Numerosos agentes farmacológicos foram testados para melhorar a resposta obtida pela monoterapia e demonstraram variados graus de sucesso.
Numa metanálise de 14 ensaios duplo-cegos, randomizados, os antipsicóticos (quetiapina, risperidona, aripiprazol, olanzapina, paliperidona e haloperidol) foram acrescidos aos SSRI e superiores ao placebo no tratamento de obsessões e compulsões. Não houve diferença entre os grupos em relação à interrupção do tratamento.
Numa outra metanálise de TOC refratário em uso de SSRI, 34 ensaios clínicos foram incluídos e mostraram que memantina, risperidona, topiramato, lamotrigina, aripiprazol, quetiapina e a olanzapina foram significativamente superiores ao placebo.
Outros tratamentos
Uma série de intervenções é eficaz no tratamento do TOC, mas existem incertezas e limitações consideráveis quanto à sua eficácia relativa. Levando todas as evidências em consideração, a combinação de intervenções psicoterapêuticas e psicofarmacológicas é provavelmente mais eficaz do que as intervenções psicoterapêuticas isoladas, pelo menos no transtorno obsessivo-compulsivo grave.
A TCC que incorpora a ERP é amplamente reconhecida como o tratamento psicológico de escolha para o TOC. A incerteza permanece, entretanto, sobre a magnitude do efeito da TCC com ERP e o impacto dos fatores moderadores em pacientes com TOC.
Em uma metanálise combinando mais de 2 mil pacientes, adultos e crianças, um grande tamanho de efeito combinado emergiu em favor da TCC com ERP, que pareceu diminuir com o aumento da idade. Um grande tamanho de efeito foi encontrado para a TCC com ERP na redução dos sintomas de TOC, mas depende da escolha do controle comparador.
Eletroconvulsoterapia (ECT) e estimulação cerebral profunda podem ser utilizadas no tratamento de TOC refratário. No caso de ECT, é especialmente, indicada quando não há depressão ou psicose associada ao TOC.

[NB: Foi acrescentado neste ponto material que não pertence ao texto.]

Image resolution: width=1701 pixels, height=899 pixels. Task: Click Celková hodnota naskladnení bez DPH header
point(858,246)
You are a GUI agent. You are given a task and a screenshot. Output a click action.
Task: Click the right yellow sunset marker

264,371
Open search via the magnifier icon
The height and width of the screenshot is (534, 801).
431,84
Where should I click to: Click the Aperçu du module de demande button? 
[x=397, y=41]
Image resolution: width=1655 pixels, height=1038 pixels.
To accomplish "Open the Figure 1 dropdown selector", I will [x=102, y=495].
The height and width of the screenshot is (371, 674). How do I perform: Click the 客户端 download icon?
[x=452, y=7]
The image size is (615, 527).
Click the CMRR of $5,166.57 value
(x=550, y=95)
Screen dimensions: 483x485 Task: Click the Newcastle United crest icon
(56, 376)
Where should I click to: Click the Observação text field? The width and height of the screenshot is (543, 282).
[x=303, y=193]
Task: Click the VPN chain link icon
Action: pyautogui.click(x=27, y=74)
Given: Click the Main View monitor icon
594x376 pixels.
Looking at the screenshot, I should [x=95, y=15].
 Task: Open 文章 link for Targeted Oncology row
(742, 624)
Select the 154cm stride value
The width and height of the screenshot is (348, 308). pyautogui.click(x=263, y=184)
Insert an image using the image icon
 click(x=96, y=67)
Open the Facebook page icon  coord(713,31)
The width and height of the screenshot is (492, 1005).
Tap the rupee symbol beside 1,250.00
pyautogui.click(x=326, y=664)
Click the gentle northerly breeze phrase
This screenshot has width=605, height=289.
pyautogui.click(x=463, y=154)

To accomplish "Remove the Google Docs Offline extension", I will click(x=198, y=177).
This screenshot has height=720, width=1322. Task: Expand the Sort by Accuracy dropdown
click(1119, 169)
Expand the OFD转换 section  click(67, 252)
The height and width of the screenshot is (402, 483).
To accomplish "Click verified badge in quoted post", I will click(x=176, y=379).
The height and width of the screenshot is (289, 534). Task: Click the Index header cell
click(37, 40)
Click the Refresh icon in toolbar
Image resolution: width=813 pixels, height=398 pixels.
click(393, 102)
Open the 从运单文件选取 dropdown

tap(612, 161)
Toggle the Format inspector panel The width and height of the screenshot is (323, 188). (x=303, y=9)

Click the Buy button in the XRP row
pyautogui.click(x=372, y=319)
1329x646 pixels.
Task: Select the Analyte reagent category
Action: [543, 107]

O FDA, uma agência reguladora ligada ao departamento de saúde do governo norte-americano, aprovou a aplicação de estimulação magnética transcraniana para tratamento do TOC, mas ainda faltam evidências robustas. Atividade física provavelmente reduz o risco de síndrome metabólica e melhora a saúde geral, mas ainda faltam evidências que suportem a redução de obsessões e compulsões.
No caso de adultos, a prevenção de recaída é superior com a manutenção de um antidepressivo. A descontinuação do tratamento de manutenção, mesmo após um período de bem-estar prolongado, está associada a um risco elevado de recidiva.